In the pandemic’s first three months, from March through May, the number of officer-issued tickets issued by city police fell to 5,494, down 46 per cent from the same time period in 2019 when 10,137 of the penalties were handed out.
In the first full month of the global outbreak — April — officers on the street issued a mere 983 tickets — a whopping 73 per cent plummet from the 3,589 the previous year, say city police.
It’s a tangible reflection of the reluctance of officers to expose themselves and motorists to the risk of infection, said Staff Sgt. Dale Seddon of the CPS traffic section.
“We really pulled the leash back in what we were doing in contacting each other — there was a lot less contact officers were making with people,” he said.
By June, when the economy began opening up and the city was becoming more acclimatized to COVID-19, those numbers rebounded.
But those falling numbers and those related to other speeding ticket categories are going to mean a financial hit to police coffers, said Seddon, who couldn’t provide specific numbers.
The CPS — and city — have already recently taken a $13-million hit, mostly from an increase to how much the province takes from fine revenue.
Seddon acknowledged a widespread view of traffic enforcement as largely a cash cow for police and government but insisted its priority is safety, a push that’s taken a hit due to COVID-19.
“It is our stance that it’s about safety, and when we’re not able to engage the way we’d like to, it’s a concern,” he said.

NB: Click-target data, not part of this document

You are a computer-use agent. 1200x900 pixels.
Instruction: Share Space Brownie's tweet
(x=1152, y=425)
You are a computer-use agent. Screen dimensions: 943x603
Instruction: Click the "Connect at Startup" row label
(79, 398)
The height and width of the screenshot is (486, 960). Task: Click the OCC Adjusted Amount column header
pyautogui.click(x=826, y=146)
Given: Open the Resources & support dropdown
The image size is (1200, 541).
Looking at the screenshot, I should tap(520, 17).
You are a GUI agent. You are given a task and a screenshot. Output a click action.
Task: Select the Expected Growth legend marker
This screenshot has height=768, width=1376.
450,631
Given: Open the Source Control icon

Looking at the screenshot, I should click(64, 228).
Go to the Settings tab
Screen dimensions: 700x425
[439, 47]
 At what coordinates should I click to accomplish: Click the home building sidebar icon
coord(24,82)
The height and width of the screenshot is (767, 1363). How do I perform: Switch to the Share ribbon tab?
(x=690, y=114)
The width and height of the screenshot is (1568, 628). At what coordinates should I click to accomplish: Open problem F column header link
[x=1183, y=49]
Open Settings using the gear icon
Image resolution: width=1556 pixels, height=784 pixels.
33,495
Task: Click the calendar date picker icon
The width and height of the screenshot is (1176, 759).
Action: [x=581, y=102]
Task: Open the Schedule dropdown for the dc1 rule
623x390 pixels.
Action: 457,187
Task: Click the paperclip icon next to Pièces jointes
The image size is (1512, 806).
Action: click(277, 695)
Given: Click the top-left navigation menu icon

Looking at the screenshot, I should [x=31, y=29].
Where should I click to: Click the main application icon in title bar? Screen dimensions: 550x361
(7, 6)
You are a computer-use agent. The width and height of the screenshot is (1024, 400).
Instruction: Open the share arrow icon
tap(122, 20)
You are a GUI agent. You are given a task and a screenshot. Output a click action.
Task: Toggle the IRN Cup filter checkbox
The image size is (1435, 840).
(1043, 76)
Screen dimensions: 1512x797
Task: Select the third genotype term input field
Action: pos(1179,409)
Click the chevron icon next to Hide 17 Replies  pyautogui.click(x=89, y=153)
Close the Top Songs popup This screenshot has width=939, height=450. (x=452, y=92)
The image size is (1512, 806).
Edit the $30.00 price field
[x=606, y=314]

And biting further into those revenues and a sense of deterrence, said Seddon, was the number of photo radar tickets snapped March through June, which were down by 20 per cent.
That’s a measure of the reduced volume of vehicular traffic on Calgary roads, said Seddon.
But that had another effect — providing more asphalt space that encouraged Calgarians to step harder on their gas pedals, he said.
From March through June this year, speed-on-green cameras pumped out 55,167 tickets, up from 49,365 in the same four months in 2019.
“You also certainly notice it anecdotally — people speeding around, taking liberty with the fact the roads were not as busy,” he said.
“People don’t realize (at intersections), they’re not just running red lights … It’s definitely a concern.”
In recent months, he said, police have also noticed an increase in racing activity that could be related to more leeway provided by emptier roadways.
But he said with the advent of more face-mask use, in-person enforcement has returned to something resembling normalcy while traffic volumes have increased with the re-opening of the economy.
And police say they’ll be stepping up speed enforcement when school returns next month, said Seddon.
“That playground enforcement is something we’re really getting up and running for September,” he said.